Andrew Luck is deserving, but will he be going BCS bowling?
Andrew Luck is deserving, but will he be going BCS bowling?

There will be no national title implications on the line when the BCS rankings are unveiled tonight.  Oregon and Auburn will be numbers one and two, and if those schools win next weekend, they will play for the national championship.  That said, the rankings are of paramount interest to Pac-10 fans, as they will largely determine whether or not Stanford will be going to a BCS bowl.
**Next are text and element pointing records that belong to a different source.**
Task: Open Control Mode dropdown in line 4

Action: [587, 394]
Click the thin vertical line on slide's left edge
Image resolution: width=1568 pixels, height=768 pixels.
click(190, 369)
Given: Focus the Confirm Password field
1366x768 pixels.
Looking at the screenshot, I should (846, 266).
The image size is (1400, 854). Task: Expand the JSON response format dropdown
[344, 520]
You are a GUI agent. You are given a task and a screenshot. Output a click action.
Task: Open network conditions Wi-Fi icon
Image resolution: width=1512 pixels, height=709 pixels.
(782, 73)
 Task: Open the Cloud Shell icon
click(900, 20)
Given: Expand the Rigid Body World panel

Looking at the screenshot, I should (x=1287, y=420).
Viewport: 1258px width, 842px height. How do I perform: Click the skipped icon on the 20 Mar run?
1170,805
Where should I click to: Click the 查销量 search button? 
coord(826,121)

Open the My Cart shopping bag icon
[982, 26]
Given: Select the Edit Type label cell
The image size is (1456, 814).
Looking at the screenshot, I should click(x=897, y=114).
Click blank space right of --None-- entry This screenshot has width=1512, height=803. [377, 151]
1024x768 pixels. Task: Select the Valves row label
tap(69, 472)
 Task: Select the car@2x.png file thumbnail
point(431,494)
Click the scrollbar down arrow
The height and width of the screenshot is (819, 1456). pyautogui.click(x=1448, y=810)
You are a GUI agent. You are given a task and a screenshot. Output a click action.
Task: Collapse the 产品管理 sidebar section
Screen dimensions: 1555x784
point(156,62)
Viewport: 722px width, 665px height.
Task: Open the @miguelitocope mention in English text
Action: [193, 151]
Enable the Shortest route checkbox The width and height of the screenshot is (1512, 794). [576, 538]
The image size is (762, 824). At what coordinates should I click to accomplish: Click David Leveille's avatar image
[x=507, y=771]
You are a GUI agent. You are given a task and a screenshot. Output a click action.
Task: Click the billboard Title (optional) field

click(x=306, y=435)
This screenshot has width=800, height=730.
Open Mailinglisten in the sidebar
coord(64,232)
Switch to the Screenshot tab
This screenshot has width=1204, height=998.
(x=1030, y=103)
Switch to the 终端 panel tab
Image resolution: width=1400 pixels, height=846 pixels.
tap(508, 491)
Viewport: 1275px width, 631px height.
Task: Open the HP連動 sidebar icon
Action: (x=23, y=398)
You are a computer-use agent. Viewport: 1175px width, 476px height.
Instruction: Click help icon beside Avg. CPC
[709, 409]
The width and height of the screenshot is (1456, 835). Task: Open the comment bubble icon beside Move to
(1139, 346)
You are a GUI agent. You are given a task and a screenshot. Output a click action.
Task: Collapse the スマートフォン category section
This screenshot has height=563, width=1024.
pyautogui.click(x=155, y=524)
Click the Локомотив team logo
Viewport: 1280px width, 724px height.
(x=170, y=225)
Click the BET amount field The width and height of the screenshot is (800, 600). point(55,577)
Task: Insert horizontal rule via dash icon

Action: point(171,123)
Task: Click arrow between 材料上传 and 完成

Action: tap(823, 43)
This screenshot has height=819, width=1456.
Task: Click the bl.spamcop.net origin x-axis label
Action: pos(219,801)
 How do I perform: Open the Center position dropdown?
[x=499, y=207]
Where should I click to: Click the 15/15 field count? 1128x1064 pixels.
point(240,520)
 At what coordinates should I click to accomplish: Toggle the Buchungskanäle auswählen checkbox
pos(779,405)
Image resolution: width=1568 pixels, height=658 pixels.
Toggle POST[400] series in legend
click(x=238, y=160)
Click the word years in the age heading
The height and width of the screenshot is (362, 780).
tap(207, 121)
We know that no bowls, outside of the Rose, are clamoring to take Stanford as an at large team.  Their attendance woes are well documented, and there is justified concern as to whether they will travel well enough to fill a BCS stadium.  And, as the Rose has to take the highest ranked non-AQ this year (TCU).  That likely (assuming no upsets next week) means the bowl scenarios look like this:

BCS National Championship:  Oregon v. Auburn

Rose:  Wisconsin v. TCU

Sugar:  Arkansas v. Ohio State (Sugar will get two at-larges.  They will want an SEC team, and the Big Ten team that travels the best.)

Fiesta:  Oklahoma/Nebraska winner v. Big East Champ

Orange:  Virginia Tech/Florida State winner v. At-Large (Oklahoma State, OU/Nebraska loser, Boise State, Stanford, Missouri)

We know no more than two teams from a conference can make the BCS, but any of those Big 12 teams appear much more lucrative to the Orange Bowl because they will all undoubtedly travel better than Stanford.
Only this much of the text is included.